Whataboutery is the art, in debate and dialogue, of evading a question by deflecting attention to an issue of supposedly equal or greater significance… writes Gus Silber.

It is the easiest and cheapest of rhetorical tactics, dating all the way back to the schoolyard – “I know I am, but what are you?” – which is why it is so beloved of politicians and their flock.

A current example can be found in the airing of the dirty laundering of monies allegedly paid by the embattled VBS Bank to the EFF’s Floyd Shivambu, via his brother, Brian.

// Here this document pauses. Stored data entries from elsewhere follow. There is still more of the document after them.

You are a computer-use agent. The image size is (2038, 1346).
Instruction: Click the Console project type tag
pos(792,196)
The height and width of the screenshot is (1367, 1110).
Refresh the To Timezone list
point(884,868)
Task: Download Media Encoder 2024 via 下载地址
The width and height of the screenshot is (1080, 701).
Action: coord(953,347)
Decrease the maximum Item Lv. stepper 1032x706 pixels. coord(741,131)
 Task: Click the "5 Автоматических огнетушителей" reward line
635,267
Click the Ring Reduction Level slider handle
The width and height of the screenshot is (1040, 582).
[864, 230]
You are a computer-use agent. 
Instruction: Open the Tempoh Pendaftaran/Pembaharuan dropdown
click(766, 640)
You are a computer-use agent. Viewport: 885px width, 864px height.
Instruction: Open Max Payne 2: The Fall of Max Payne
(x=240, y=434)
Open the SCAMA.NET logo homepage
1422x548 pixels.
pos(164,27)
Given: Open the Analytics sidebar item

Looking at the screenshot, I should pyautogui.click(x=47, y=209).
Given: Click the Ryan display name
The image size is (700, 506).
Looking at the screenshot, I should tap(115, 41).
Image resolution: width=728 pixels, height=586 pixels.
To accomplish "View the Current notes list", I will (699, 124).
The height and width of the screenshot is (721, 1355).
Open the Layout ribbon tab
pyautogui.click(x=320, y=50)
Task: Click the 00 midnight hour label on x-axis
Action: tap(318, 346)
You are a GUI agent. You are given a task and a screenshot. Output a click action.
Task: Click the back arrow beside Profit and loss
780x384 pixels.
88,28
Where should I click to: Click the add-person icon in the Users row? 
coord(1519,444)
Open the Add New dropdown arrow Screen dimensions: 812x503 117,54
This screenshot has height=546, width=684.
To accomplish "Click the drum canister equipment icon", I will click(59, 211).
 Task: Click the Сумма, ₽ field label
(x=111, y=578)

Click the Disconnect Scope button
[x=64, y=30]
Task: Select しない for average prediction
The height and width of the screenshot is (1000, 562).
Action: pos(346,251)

YES, BUT WHAT ABOUT STEINHOFF?

In light of this, I was reminded today of a classic early example of whataboutery in South African politics, from Pik Botha, formerly Minister of Foreign Affairs in the National Party government.

Pik, who died today at the age of 86, had a certain Brylcreemed charm – he was, after all, a diplomat by training – but he could be brusque and combative in the public spotlight, particularly when faced with journalists who were trying to put him on the spot.

On this occasion, at the height of apartheid in the 1980s, he was being barbecued by an Australian television journalist, for a special on South Africa.

At one point, Pik misplaced his cool, leaned forward in his chair, and said, in that distinctive voice that sounded like a bakkie churning up gravel: “What about the Aboriginals?”

This pretty much stunned the Australian into silence, since it is very hard to respond to whataboutery without getting all whataboutery yourself.

The catchphrase became instant fodder for satirists and cartoonists, although it was eventually overshadowed by Pik’s then-radical prediction, in another interview, that South Africa would one day have a black president.

Post-apartheid, Pik softened somewhat, and in 2000, he announced that he was going to become a member of the ANC.

As Pieter-Dirk Uys once famously said of Pik, who was a good-natured subject of his frequent lampooning: “Pik Botha knows which side his bread is Bothaed.”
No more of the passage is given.